…Когда умерла старшая сестра, Блез лишь сказал: «Дай Бог нам всем такую кончину». Сёстры часто жаловались, что Блез не говорил им ласковых слов и ничем не проявлял своего расположения. Правда, помогал, но это не мешало сёстрам подозревать, будто брат их не любит. Брат же думал так: «Если есть Бог, надо любить его, а не его творения». Вольтер на это резко возражает: «Нужно любить творения, и очень нежно; нужно любить свою родину, свою жену, своего отца и своих детей, и любить их тем более, что Бог заставляет нас их любить вопреки нам самим. Противоположные принципы способны лишь творить жестоких резонёров».
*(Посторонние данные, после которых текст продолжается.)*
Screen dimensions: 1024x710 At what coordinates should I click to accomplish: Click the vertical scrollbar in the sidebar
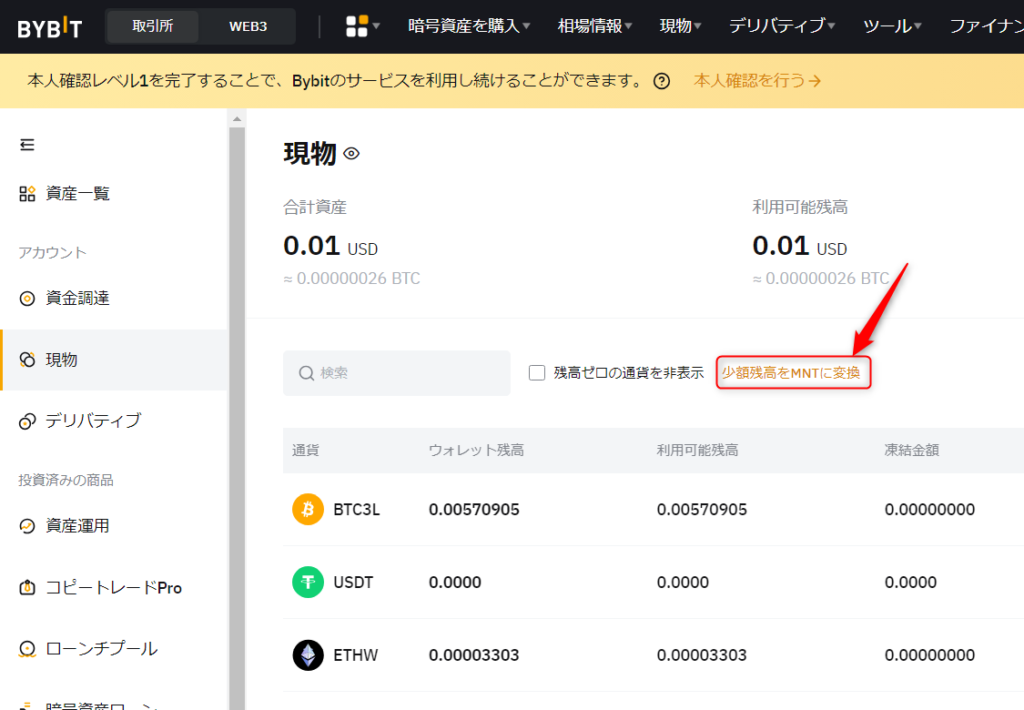pos(236,300)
Спорить с философом решились немногие, предпочтя списать его спорные, парадоксальные, неожиданные мысли на такие всем понятные причины, как болезнь, опухоль мозга, галлюцинации. Но у Паскаля было довольно и сторонников, в том числе не менее именитых, чем Вольтер. Вот что писал, например, Лев Толстой: «Удивительная судьба этой книги! Является пророческая книга, толпа стоит в недоумении. И вот приходит один из тех, которые, как говорит Паскаль, думают, что знают и потому мутят мир: мол, он был больной и ненормальный, и потому всё понимал навыворот. Он отрёкся даже от того хорошего, что сделал и что нам нравится. И занялся совершенно бесполезными рассуждениями о судьбе и будущей жизни. „Поэтому надо брать из него не то, что он сам считал важным, а то, что мы можем понять и что нам нравится“. И толпа рада: нечего тут понимать. Паскаль открыл закон, по которому делают насосы, и это хорошо. А всё, что он там говорит о Боге и бессмертии — это пустяки, — иронизирует Толстой. — Не нужно усилий, чтобы подниматься до него; напротив, мы с высоты своей нормальности можем покровительственно и снисходительно признавать его заслуги».
«Не плачьте обо мне»
В монастырской жизни Паскаль нашел, наконец, своё счастье. Там учился смирению и простоте, равнодушию к мирским страстям. Он старается обходиться без слова «я», избегает хорошей пищи: «Есть, чтобы потакать своему вкусу — дурно. Надо удовлетворять потребности желудка, а не прихоти языка». Зато ему была по вкусу бедность, которую философ считал основанием добродетели, потому что «Христос был беден и нищ и не имел где главу преклонить». Что мог, Блез отдавал нуждающимся, но при этом не одобрял благотворительности богатых, строящих приюты и богадельни: надо-де не бросать лишнюю копейку, а помогать своим трудом: «Если бы я мог выздороветь, у меня бы уже не было больше никакого дела, кроме служения бедным», — говорил он. В завещании отдал неимущим большую часть своего имения. Очень мучился, что отдал не всё, не желая обидеть сестру и её детей.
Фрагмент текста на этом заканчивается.